» **Work required**
Below are records. Copy every line with "will" in it.

» **Collected data entries**

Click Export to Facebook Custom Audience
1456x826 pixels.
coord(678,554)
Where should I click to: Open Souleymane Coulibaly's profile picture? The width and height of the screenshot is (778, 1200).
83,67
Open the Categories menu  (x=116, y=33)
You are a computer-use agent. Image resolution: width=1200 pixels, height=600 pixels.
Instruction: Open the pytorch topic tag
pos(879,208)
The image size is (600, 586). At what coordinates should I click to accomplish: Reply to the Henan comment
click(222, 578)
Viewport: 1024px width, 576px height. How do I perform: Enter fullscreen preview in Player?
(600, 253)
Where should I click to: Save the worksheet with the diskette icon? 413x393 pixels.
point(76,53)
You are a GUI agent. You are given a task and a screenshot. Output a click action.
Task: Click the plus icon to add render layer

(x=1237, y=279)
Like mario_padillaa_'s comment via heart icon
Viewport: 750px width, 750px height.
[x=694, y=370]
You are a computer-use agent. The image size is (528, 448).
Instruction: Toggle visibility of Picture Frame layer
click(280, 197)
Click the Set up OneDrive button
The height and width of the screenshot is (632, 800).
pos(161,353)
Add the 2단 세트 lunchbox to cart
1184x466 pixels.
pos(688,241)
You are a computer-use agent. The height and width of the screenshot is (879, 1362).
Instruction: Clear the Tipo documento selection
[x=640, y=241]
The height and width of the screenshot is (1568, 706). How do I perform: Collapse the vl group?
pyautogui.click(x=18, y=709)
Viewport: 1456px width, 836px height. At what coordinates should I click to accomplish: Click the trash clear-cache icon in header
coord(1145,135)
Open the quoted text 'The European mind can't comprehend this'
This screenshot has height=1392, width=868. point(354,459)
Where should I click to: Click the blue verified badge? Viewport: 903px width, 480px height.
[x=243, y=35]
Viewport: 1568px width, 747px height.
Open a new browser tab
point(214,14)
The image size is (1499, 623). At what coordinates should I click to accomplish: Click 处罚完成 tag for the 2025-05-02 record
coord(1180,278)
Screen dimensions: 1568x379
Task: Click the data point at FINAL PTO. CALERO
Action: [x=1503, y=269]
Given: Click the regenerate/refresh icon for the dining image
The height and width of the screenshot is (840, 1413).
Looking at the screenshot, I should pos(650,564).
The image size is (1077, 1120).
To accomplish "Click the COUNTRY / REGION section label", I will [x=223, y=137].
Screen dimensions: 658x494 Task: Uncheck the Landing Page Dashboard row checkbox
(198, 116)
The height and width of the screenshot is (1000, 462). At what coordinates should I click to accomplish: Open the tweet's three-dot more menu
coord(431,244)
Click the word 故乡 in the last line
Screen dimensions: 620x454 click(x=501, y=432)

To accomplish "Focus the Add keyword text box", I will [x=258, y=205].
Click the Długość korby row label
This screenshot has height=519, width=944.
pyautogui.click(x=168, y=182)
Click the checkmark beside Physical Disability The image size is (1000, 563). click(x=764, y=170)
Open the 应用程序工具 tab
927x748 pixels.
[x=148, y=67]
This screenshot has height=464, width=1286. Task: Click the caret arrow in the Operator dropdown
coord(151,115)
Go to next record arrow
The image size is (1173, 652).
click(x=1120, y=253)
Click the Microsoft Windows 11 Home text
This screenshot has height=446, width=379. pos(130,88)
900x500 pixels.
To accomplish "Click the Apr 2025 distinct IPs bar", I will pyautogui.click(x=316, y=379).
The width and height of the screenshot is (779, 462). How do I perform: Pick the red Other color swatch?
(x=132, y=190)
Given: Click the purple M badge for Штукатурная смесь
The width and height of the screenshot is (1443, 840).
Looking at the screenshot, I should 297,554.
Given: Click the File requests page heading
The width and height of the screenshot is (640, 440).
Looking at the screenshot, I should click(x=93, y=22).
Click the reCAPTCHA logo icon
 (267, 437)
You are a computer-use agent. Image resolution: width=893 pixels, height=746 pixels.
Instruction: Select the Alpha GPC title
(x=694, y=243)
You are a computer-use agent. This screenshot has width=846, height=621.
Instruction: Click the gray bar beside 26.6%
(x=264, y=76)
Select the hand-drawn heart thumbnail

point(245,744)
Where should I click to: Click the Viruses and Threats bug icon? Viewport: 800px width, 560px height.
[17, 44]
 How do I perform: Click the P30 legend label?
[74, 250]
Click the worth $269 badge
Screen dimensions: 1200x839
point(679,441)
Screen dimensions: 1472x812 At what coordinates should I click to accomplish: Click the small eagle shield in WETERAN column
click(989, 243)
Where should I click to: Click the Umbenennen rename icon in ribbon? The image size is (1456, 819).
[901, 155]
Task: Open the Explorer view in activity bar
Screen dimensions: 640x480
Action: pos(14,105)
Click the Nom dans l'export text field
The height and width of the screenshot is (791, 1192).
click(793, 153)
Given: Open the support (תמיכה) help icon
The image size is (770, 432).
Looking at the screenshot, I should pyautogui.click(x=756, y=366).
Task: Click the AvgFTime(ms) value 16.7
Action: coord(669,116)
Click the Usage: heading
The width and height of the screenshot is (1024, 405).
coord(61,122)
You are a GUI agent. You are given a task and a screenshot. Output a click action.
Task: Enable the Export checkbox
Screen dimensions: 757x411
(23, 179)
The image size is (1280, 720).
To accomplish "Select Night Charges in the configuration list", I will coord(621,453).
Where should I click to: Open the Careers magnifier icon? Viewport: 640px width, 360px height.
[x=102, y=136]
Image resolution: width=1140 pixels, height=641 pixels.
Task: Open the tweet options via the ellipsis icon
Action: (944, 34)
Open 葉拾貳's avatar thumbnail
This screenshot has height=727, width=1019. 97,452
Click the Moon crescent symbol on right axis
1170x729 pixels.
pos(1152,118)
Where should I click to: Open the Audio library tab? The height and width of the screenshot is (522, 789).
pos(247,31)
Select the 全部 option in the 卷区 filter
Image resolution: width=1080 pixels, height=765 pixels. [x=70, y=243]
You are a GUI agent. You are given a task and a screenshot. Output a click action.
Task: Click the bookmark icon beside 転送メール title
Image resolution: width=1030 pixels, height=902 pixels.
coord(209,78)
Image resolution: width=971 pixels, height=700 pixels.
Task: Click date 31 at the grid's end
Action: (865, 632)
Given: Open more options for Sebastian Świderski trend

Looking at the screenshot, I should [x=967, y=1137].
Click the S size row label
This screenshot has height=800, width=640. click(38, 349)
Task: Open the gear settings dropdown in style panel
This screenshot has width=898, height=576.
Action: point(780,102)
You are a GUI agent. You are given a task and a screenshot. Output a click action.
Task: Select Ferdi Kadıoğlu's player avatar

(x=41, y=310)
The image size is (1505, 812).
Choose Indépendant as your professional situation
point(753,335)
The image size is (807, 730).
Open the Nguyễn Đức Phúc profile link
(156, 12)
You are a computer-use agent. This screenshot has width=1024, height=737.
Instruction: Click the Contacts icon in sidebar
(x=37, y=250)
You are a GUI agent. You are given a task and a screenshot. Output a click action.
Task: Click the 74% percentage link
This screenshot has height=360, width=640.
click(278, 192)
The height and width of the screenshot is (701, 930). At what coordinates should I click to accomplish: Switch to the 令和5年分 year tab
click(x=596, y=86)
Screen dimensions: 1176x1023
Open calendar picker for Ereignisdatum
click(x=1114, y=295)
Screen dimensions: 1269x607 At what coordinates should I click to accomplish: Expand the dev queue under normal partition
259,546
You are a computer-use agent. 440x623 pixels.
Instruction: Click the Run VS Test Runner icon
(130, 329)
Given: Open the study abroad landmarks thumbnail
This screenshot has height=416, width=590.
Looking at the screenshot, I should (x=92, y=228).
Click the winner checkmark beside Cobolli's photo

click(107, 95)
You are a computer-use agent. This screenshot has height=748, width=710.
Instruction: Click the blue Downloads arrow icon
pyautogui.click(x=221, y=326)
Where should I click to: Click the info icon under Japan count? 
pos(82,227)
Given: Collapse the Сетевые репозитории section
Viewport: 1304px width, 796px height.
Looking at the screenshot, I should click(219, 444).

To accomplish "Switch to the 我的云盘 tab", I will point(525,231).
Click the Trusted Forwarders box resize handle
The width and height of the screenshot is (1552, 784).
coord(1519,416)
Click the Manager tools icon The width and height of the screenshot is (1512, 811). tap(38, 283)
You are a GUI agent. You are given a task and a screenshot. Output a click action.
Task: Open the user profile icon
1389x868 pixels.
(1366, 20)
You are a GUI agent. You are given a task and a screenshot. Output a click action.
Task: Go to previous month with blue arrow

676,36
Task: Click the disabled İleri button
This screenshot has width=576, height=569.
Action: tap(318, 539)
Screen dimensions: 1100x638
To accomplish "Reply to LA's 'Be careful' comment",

» **Exercise answer**
To accomplish "Click the COUNTRY / REGION section label", I will [x=223, y=137].
To accomplish "Focus the Add keyword text box", I will [x=258, y=205].
To accomplish "Click the Apr 2025 distinct IPs bar", I will pyautogui.click(x=316, y=379).
To accomplish "Select Night Charges in the configuration list", I will coord(621,453).
To accomplish "Switch to the 我的云盘 tab", I will point(525,231).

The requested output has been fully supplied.